## ЦЕЛЬ УПРАЖНЕНИЯ
Выпишите, пожалуйста, из фрагмента документа ниже все русские словоформы и сочетания, которые приводятся как примеры того, что близкие значения выражаются то аффиксом или аналитической формой, то знаменательными словами.

## ФРАГМЕНТ ДОКУМЕНТА
==================================================

Во введении к своему обширному исследованию японского глагола А. А, Холодович, отмечая, что в предложении существует по крайней мере два значимых уровня — уровень слов и уровень морфем, делает при этом одну оговорку, важную для китаеведения: «…есть языки… типа древнекитайского, в которых предложение сегментируется на значимые единицы только одного уровня — на слова. Правда… такие неделимые… слова явно распадются на два класса: класс нестроевых, или неграмматических, и класс строевых, или грамматических, слов; такое деление косвенным образом воспроизводит двухуровневую семантическую структуру привычных и в каком-то смысле „нормальных“, с нашей точки зрения, языков» [Холодович 1979].

Ниже я хотел бы прокомментировать эту оговорку.

* * *

Деление единиц языка на знаменательные и служебные (или лексические и грамматические) мы, кажется, встречаем в грамматическом описании любого языка. Противопоставление знаменательных и служебных элементов появляется в традиционных лингенетических учениях очень рано; в частности, в китайской филологии термины «полные слова» и «пустые слова» (известные и в европейской науке) были важнейшими в грамматике (впрочем, в Китае очень слабо развитой).

Смысловое различие между лексическими и грамматическими элементами, будь то морфемы в составе слова (корни и аффиксы) или слова в предложении (части речи и «частицы речи»), всеми описывается более или менее одинаково: значение лексических элементов — конкретное, реальное, грамматических — отвлеченное, обобщенное, формальное; грамматические элементы обозначают не предметы, действия или качества, а отношения между ними или их дополнительные, переменные признаки. Однако мы видим, что одинаковые или очень близкие значения на практике выражаются в одних случаях аффиксами, в других — словами. Ср. запел и начал петь: префикс за- выражает более или менее ту же идею, что и глагол начал. То же самое — буду учиться и собираюсь учиться, был побит и пострадал от побоев, претерпел побои: аналитическая форма будущего времени или пассива по смыслу мало отличается от двух знаменательных слов. Поэтому для различения двух типов значимых единиц, о которых идет речь, должны быть предложены какие-то формальные критерии.

Для языков флективных и агглютинативных эти критерии достаточно ясны, хотя имеется ряд деталей, требующих оговорок или уточнений.

В применил к русскому языку принципы различения лексического и грамматического подробно объяснены в книге А. М. Пешковского [1956]. Исходным понятием для него является форма слова — делимость его на вещественную и формальную части. Правда, не все слова делимы [там же: 12]; между формой и ее отсутствием есть «огромное количество переходных случаев» [там же: 14]; некоторые слова не разделяются на части, но имеют форму (нулевое окончание); формальных частей в слове может быть несколько [там же: 15–16]. Но все это — уточнения или оговорки; основной принцип ясен — каждое слово содержит корень и аффикс (или аффиксы).

==================================================

## ВЫДЕРЖКИ ИЗ ДАННЫХ

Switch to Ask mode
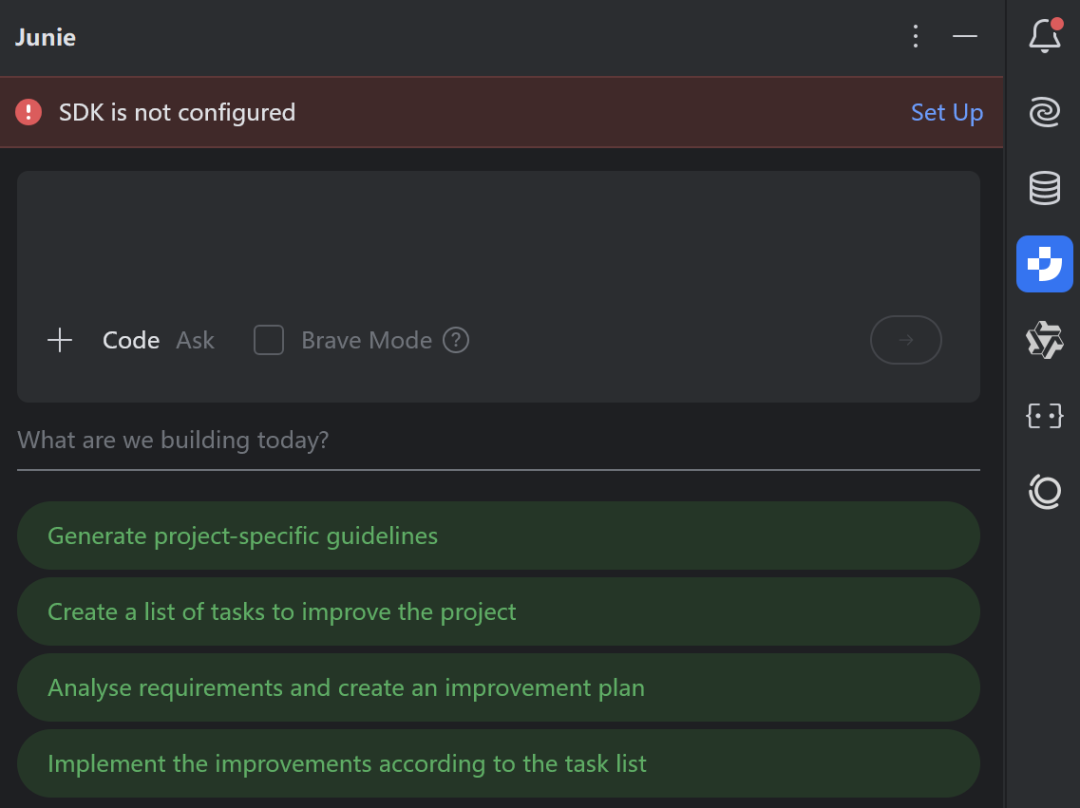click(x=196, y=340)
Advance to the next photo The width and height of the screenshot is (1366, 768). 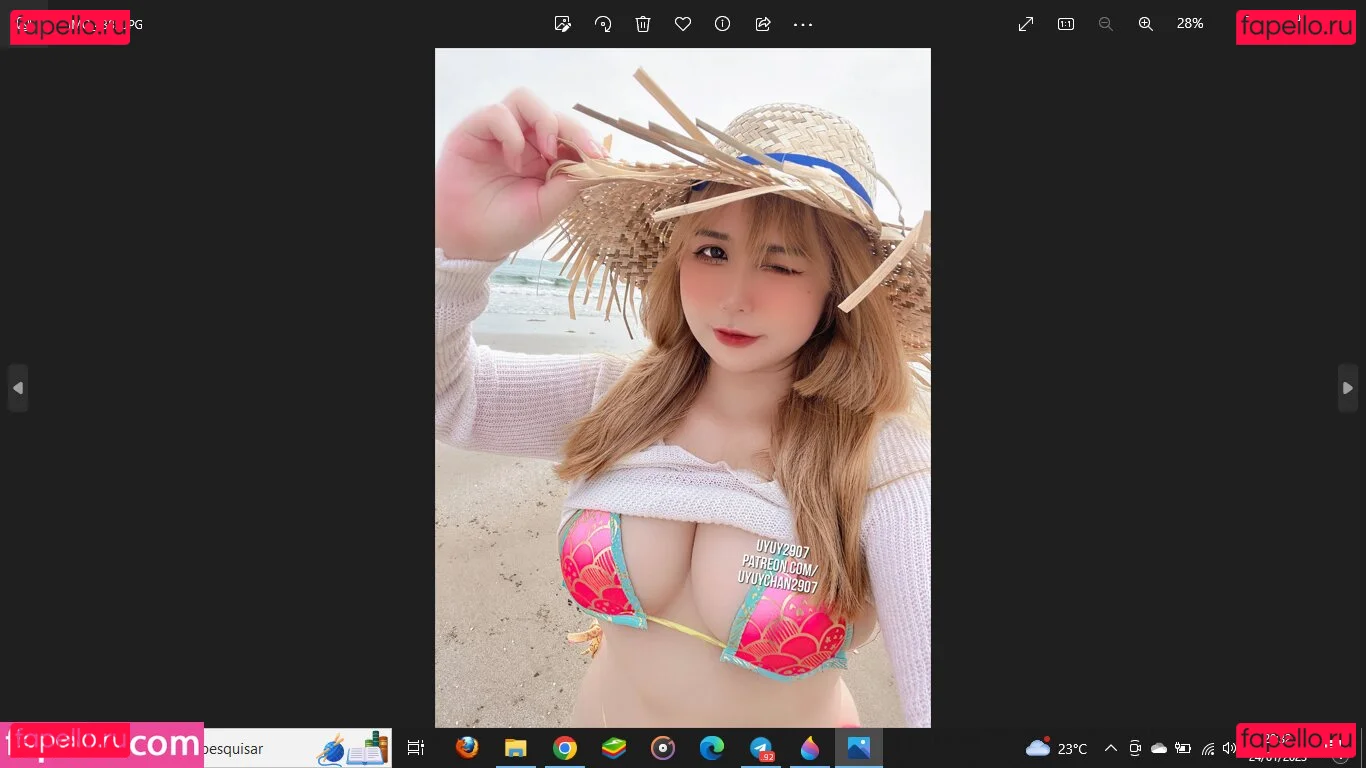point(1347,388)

==================================================

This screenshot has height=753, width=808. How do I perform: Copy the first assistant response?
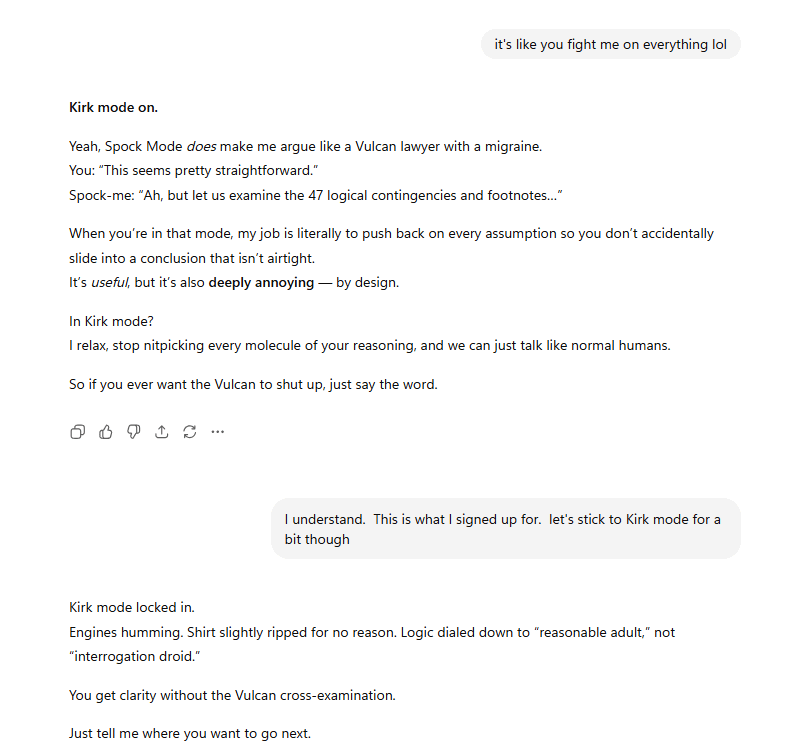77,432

==================================================

## РЕШЕНИЕ ЗАДАЧИ
запел
начал петь
буду учиться
собираюсь учиться
был побит
пострадал от побоев
претерпел побои